%%

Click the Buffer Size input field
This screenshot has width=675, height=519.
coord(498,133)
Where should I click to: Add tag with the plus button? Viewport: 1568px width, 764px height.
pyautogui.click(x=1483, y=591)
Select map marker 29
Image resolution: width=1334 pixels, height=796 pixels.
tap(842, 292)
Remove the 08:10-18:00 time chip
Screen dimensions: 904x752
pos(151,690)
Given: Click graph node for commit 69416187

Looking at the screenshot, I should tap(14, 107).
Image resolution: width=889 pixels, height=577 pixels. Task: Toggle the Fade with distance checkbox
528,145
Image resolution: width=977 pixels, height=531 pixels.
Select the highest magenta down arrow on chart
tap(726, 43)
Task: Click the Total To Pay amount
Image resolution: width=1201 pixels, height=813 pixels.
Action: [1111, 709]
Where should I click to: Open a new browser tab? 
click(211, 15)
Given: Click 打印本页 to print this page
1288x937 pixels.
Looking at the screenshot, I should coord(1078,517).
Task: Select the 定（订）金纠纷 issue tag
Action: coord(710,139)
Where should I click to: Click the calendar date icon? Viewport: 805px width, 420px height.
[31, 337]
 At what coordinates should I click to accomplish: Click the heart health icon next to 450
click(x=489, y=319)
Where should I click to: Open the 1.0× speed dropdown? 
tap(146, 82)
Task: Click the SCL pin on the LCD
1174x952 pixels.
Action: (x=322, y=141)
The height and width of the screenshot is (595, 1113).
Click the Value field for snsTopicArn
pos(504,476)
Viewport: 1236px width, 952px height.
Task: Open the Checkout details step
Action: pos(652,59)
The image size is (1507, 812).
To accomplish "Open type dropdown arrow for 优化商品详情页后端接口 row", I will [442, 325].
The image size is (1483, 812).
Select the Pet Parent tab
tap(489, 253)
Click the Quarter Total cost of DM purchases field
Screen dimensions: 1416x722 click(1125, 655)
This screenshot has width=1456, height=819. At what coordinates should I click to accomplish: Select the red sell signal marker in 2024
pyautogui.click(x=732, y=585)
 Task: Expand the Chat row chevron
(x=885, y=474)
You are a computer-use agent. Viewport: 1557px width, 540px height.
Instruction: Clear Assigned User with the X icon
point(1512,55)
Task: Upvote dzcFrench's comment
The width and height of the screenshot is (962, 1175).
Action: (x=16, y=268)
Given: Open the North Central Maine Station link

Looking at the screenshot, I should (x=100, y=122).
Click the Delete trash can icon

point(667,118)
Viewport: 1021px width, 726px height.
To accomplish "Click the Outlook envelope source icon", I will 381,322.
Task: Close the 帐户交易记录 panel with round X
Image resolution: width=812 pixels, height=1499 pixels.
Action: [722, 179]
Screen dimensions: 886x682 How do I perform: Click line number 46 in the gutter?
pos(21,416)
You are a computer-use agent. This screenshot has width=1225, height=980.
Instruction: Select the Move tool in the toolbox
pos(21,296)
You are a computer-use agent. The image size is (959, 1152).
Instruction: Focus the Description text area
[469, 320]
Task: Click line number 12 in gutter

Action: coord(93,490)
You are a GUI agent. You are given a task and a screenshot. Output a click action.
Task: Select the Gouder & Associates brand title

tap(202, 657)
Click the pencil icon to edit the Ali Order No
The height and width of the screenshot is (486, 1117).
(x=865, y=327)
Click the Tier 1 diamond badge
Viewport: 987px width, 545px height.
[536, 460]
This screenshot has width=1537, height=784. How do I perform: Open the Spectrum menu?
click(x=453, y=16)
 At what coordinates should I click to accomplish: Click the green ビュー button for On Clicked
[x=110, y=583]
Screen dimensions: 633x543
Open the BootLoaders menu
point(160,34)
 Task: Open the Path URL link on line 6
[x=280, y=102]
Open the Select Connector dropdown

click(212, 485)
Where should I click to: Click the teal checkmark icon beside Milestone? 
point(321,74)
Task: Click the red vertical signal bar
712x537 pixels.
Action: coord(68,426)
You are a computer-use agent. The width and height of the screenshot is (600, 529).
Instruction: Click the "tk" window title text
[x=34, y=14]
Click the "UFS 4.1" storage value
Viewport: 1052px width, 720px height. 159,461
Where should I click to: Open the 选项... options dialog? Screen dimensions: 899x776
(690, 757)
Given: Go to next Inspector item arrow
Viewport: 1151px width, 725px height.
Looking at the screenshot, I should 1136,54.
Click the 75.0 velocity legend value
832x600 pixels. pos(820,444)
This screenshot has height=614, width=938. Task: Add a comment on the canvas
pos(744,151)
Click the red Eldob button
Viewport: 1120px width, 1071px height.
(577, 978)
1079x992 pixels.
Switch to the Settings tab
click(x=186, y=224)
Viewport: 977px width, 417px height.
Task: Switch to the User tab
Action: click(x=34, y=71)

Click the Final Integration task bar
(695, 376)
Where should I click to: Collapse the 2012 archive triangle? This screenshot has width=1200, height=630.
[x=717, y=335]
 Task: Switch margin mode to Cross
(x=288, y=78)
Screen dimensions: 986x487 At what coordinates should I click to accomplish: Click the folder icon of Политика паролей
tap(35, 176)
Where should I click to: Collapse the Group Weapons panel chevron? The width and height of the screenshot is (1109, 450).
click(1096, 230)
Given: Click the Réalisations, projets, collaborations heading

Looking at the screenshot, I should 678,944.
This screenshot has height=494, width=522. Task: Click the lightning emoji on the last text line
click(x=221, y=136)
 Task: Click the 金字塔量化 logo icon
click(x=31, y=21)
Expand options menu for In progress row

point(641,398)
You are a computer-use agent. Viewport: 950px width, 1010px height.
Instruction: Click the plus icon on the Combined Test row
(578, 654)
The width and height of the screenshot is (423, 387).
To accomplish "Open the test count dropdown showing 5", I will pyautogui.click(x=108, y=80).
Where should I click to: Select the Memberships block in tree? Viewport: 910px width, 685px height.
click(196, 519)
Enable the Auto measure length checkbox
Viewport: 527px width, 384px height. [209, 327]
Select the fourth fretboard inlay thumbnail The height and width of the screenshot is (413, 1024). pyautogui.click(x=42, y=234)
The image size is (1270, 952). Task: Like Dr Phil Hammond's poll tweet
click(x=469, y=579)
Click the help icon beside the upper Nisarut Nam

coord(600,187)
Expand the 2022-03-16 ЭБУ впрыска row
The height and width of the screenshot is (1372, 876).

%%

# Exercise prompt
Which of the lines above carry the string "will"? Copy every one.

# Result of this task
To accomplish "Open type dropdown arrow for 优化商品详情页后端接口 row", I will [442, 325].
To accomplish "Click the Outlook envelope source icon", I will 381,322.
To accomplish "Open the test count dropdown showing 5", I will pyautogui.click(x=108, y=80).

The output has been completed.